NOKKI Malware Sports Mysterious Link to Reaper APT Group

The Reaper APT group, suspected of being affiliated with North Korea, turns out to have a link to the recently uncovered NOKKI malware family.

Palo Alto’s Unit 42 recently observed NOKKI-laden attacks targeted Russian- and Cambodian-speaking individuals with political lures. NOKKI is a backdoor, first observed between January 2018 to May 2018 using a remote FTP server to ultimately accept commands and download additional modules. Newer versions of NOKKI then started appearing in June 2018 – these use HTTP.

According to Unit 42, the most recent cluster of attacks beginning in July 2018 saw NOKKI – previously seen to have some code overlap with another remote access trojan (RAT) malware called KONNI – making use of malicious macros within a Microsoft Word document.
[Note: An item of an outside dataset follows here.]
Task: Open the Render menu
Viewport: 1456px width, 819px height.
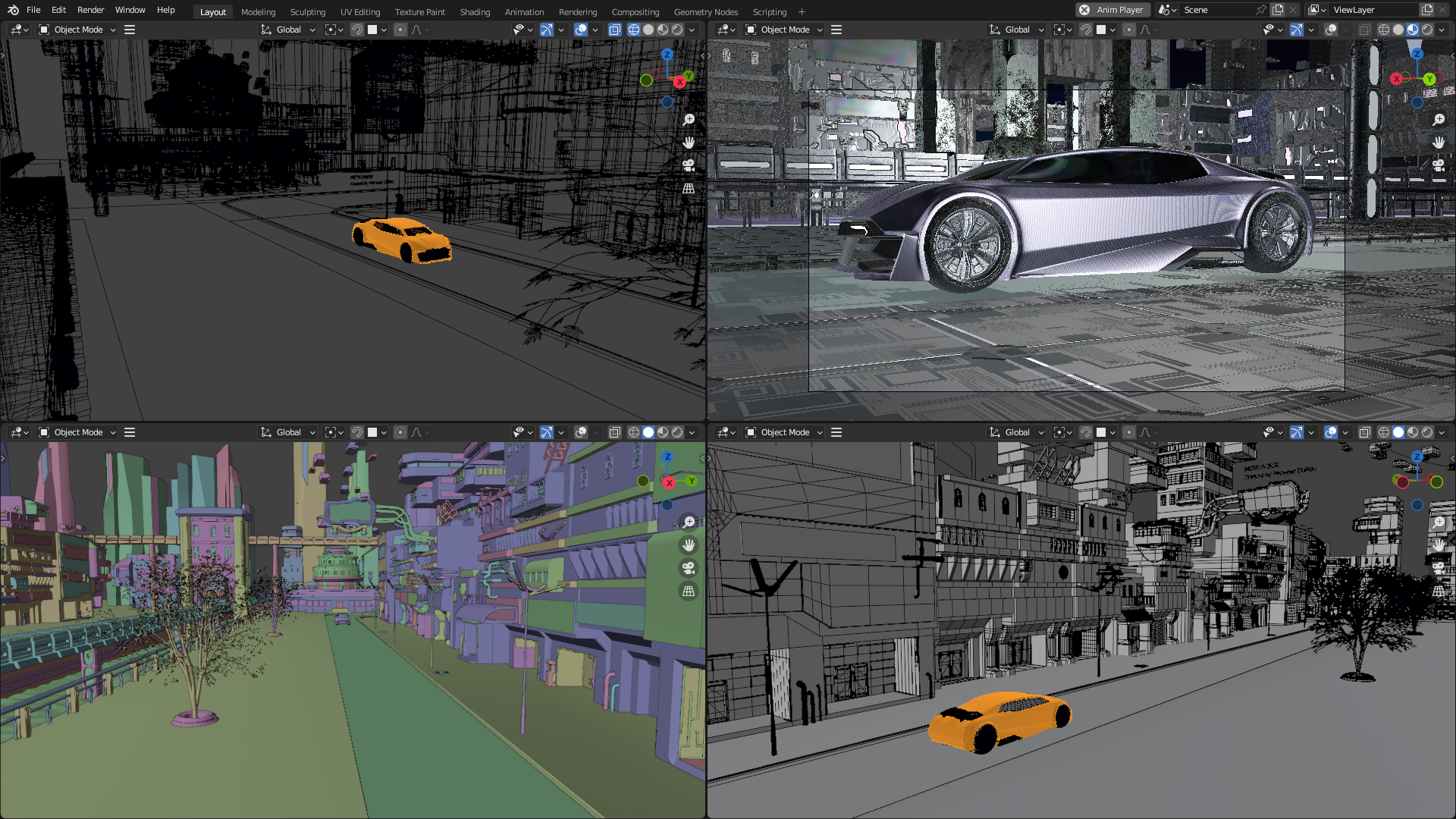Action: pyautogui.click(x=90, y=10)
“These particular macros were not overly complex in nature, and simply would attempt to perform the following actions: Download and run an executable malware payload; and download and open a Microsoft Word decoy document,” said Unit 42 researcher Josh Grunzweig, in a posting on Monday.

What is of note however is a unique obfuscation method used by the backdoor: “To avoid detection, the macros employ simple obfuscation of interesting strings that ultimately just used base64 encoding. However, it used a somewhat unusual method where it would first convert the base64-encoded text into hex, and then convert that hex into a text string,” he said.

After looking for other samples that use this deobfuscation technique, Unit 42 researchers were able to uncover only one other malware that does: A RAT called DogCall, used exclusively by the Reaper group. DogCall can take screenshots, perform keylogging, capture microphone data, collect victim information, collect files of interest, download and execute additional payloads. The malware also communicates with third-party hosting services for C2 channels, including Box, Dropbox, pCloud and Yandex Cloud.

Reaper, a.k.a. APT 37, targets organizations that would be of interest to a nation-state-backed APT group, including military and defense industry targets within South Korea, as well as a Middle Eastern organization that was doing business with North Korea.

The DogCall sample was found in a booby-trapped file that targeted individuals interested in the World Cup hosted in Russia in 2018. The deobfuscation routine used between the sample and NOKKI campaigns was identical. When the chain of execution completes, a DogCall malware sample is executed on the victim machine.

There’s more to the story, however.

“The actual functionality of the macro differed slightly,” Grunzweig said. “The NOKKI dropper samples downloaded both a payload and a decoy document, but this World Cup predictions malware sample downloads and executes a remote VBScript file wrapped in HTML and appends text to the original Word document to provide the lure for the victim.”

This VBScript file yet again contains the exact same unique deobfuscation routine. But when this second stage VBScript file executes, it begins by writing data to a special file, %APPDATA%\Microsoft\mib.dat. This file will later be used by the just-discovered Final1stspy malware family.

Final1stspy is a dropper malware family. Samples show that two files are involved: An executable file and a DLL. It eventually calls final payload: DogCall.

It’s unclear what the exact nature of the relationship is between Reaper and the authors of NOKKI (or KONNI, for that matter) – and it’s even more muddled because of Reaper’s focus on North Korean interests (a divergent aspect from how NOKKI has been used). However the fact that they are tied at all is notable.

“What originally began as research surrounding a new malware family named NOKKI that had code overlap and other ties to KONNI, lead us to an interesting discovery tying the NOKKI malware family to the Reaper threat actor group,” Grunzweig said. “There are some curious aspects to this relationship, such as commented out North Korean-related lure information and DogCall malware payload.”